Было крайне необходимо как можно скорее добраться в центральные области страны, а оттуда двигаться на юг, где умы воспламенялись не так быстро. И в который уже раз Мишель сказал своим людям, что ночной отдых отменяется.

Он ехал бок о бок с Дхамой, глядя на звездное небо, когда чувственная волна накрыла его. Лицо Мишеля осветилось счастьем.

Хирал…

Любовь Хирал. Безграничная любовь.

Она была в его сердце. Он увидел Хирал танцующей и невольно вытянул руку, словно хотел удержать ее.

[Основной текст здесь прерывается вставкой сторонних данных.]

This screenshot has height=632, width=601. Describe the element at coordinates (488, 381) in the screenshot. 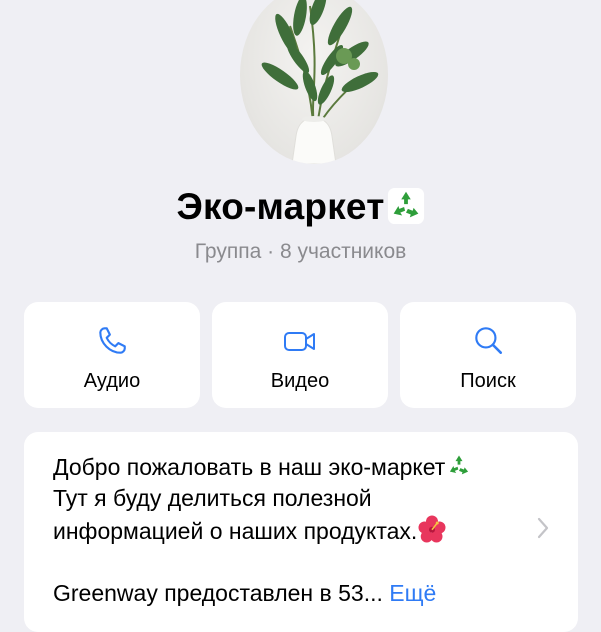

I see `search-label: Поиск` at that location.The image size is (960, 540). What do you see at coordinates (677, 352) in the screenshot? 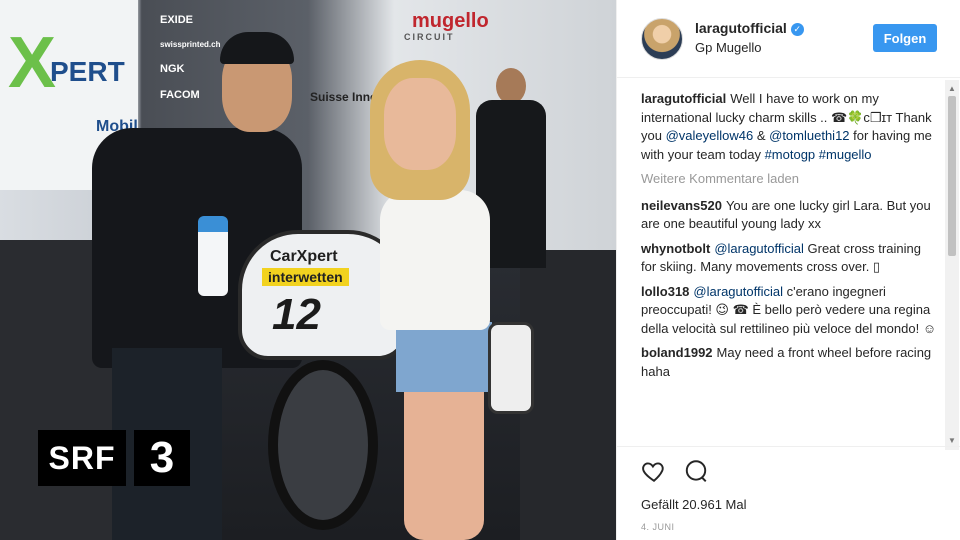
I see `comment-author: boland1992` at bounding box center [677, 352].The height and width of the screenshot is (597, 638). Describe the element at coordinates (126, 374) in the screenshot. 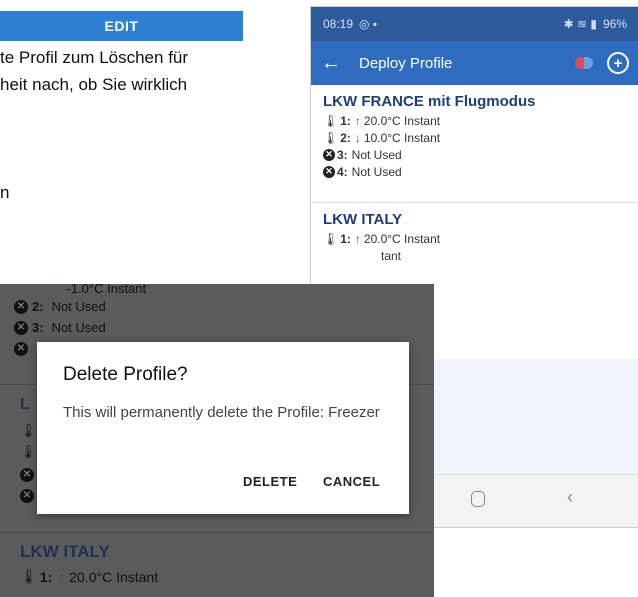

I see `dialog-title: Delete Profile?` at that location.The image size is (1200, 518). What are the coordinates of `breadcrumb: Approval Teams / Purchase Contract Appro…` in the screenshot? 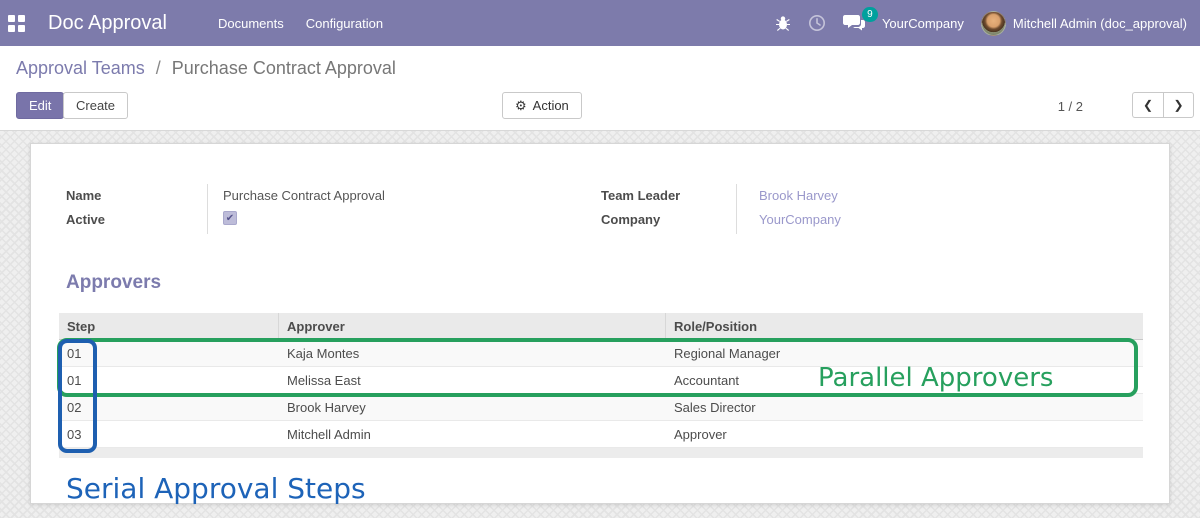 It's located at (206, 68).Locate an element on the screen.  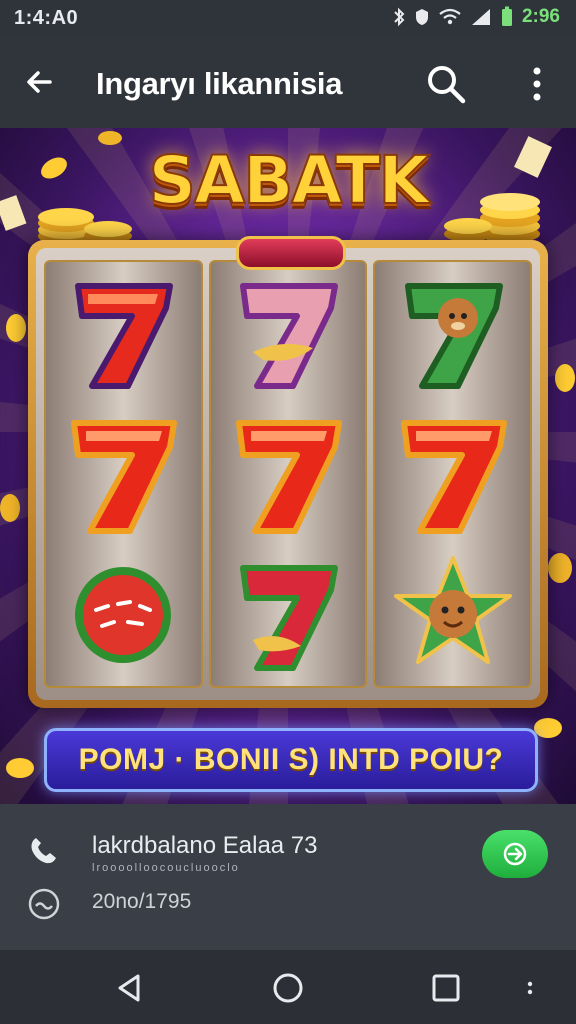
status-bar: 1:4:A0 2:96 is located at coordinates (288, 18).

«Я больше никогда тебя не покину!» – пообещал он, мысленно направляя к ней всю мощь своей любви.

Глава 12

Саджилис, Украшенная, принцесса Хайдарабада, слушала пение медной трубы в храме. Жрец взывал к Вишне, прося позаботиться о бренном мире. Блаженная улыбка на мгновение тронула красивые черты молодой женщины и исчезла. Принцесса снова погрузилась в раздумья. Священная труба играла не для бога – хранителя всего сущего, чье огромное многорукое изваяние сияло в свете масляных ламп, не для жрецов, которые ему служили, не для верующих, смиренно возносивших ему молитвы в полутьме храмов. С присущим ей эгоизмом Саджилис придавала иное значение этим пронзительным, переворачивающим душу звукам. Труба возвещала скорое прибытие французского торговца Мишеля Казенова. Недавно к ее отцу, радже Кирату, прибыл от Казенова гонец сообщить о том, что тот со своим караваном пересек северную границу княжества Хайдарабад.

Мишель… Мишель… Принцесса приблизилась к статуе Вишну. За ней по пятам следовала ее служанка по имени Таника, Веревка. Жрецы с поклонами расступились. Саджилис, несмотря на ее молодость, они боялись и уважали. Она возложила серебряный цветок лотоса на алтарь и попросила бога сохранить жизнь французу, в которого она вот уже несколько лет была страстно влюблена.

Она долго плакала, когда узнала, что отец, могущественный Кират, решил выдать ее, двенадцатилетнюю девочку, замуж за благородного воина из царской семьи, потому что уже тогда она грезила о Мишеле. Ее замужество продлилось недолго – через год супруг умер от грудной болезни. Однако этого времени хватило, чтобы у рода хайдарабадских раджей появился наследник. Принцесса родила мальчика и в награду получила статус, сходный со статусом царицы.